Too much work

slaniel | Uncategorized | Tuesday, January 27th, 2004

I got to work today at 7:15 a.m., took half an hour for lunch, and worked until 6:30. Tomorrow I’ll be going in 15 minutes earlier (the only reason it was 7:15 rather than 7 was that I alloted myself too little time to get ready before I left for work), and probably will work until 8 or so. There’s a big project due Wednesday, and I’m not even sure I can get it done by then.

Fortunately it appears that there will be a decent-sized snowfall on Tuesday night, so perhaps I’ll be able to stay home from work and everything will be right forever, or at least until I come back to work and need to finish it even more promptly.

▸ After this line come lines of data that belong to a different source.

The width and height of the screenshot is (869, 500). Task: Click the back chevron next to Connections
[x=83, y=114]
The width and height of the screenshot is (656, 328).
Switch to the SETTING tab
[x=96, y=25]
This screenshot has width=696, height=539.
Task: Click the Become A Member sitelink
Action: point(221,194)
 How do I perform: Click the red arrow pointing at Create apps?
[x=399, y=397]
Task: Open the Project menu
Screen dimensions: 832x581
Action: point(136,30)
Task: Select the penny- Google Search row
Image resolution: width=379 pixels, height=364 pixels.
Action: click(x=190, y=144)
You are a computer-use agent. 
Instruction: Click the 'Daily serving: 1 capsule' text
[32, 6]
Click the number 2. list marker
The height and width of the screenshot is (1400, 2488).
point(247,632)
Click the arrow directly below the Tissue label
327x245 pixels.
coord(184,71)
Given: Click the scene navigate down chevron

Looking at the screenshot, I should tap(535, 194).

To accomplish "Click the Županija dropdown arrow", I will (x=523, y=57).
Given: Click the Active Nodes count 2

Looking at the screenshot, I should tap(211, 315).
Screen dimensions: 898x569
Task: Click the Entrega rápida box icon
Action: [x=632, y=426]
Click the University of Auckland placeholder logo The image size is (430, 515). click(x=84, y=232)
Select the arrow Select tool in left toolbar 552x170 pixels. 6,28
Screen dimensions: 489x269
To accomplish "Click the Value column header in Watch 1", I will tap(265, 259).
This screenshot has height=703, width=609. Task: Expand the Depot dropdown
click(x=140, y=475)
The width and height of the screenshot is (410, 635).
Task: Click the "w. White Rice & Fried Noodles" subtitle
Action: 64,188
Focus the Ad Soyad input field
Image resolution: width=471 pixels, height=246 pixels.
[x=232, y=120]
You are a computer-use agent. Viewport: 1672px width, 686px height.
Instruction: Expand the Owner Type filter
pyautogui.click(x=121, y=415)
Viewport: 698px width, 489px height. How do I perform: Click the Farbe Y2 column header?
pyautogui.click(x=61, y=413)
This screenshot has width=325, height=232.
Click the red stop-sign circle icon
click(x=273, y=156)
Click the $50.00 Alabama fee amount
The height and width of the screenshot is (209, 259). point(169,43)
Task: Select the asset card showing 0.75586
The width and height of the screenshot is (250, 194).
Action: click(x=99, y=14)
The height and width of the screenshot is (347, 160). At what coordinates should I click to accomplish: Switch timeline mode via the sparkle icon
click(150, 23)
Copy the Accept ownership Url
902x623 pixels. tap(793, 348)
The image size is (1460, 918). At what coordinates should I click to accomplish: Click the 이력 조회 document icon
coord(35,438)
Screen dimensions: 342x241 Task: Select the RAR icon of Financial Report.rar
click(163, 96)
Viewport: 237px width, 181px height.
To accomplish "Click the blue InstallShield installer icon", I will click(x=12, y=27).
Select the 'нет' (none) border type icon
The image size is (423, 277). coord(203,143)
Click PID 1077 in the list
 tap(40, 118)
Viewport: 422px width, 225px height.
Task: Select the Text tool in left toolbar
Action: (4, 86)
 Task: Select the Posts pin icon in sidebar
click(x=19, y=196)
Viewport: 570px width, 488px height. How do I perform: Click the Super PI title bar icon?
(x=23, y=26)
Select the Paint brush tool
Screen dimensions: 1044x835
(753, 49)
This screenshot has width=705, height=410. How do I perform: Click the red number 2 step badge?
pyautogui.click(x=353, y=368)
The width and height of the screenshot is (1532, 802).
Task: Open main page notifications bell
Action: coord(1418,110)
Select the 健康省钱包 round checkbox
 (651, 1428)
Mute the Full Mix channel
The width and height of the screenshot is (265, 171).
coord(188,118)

The New York Times book review and fiction

slaniel | Uncategorized | Monday, January 26th, 2004

Through a series of links starting at the Bookslut, I discover that the New York Times Book Review is moving away from reviewing fiction: since it’s a newspaper, goes the reasoning, the Review should be focusing on non-fiction. And of the fiction it does review, it will focus more on mass-market fiction (less literary fiction) so that “[m]ore attention will be paid to the potboilers.”

The Book Review and the Times Magazine are basically the only reasons I maintain a subscription to the Times. Looks like it’s time to boycott until they wake up.

10 favorite films, cont.

slaniel | Uncategorized | Monday, January 26th, 2004

Norman Geras has posted the results of his “favorite movies of all time” poll, to which 150 people replied. Rather predictable results, which isn’t a bad thing or a good thing — just kind of a  . . .  thing.

It’s interesting, perhaps, to compare these results with the Internet Movie Database’s top-250-films list (based on a much larger sample) — and, for that matter, with the IMDb’s 100-worst-films list. Then there’s the American Film Institute list which — unsurprisingly — focuses on American films. Roger Ebert’s Great Movies list is more cosmopolitan, and all his reviews are worthwhile; they provide a mini film education on their own.

They’re all worth reading as guidelines, not — of course — as gospel. If you’re looking for a good film to rent some night, I doubt you can lose by picking any of the top 10 from any of these lists.

J5 in the morning

slaniel | Uncategorized | Monday, January 26th, 2004

We’d like to report the results of today’s experiment. This experiment involves getting to work shortly after 7 a.m. and playing Jurassic Five’s album Quality Control at high volume to an otherwise empty office, then getting down to a menial task for hours.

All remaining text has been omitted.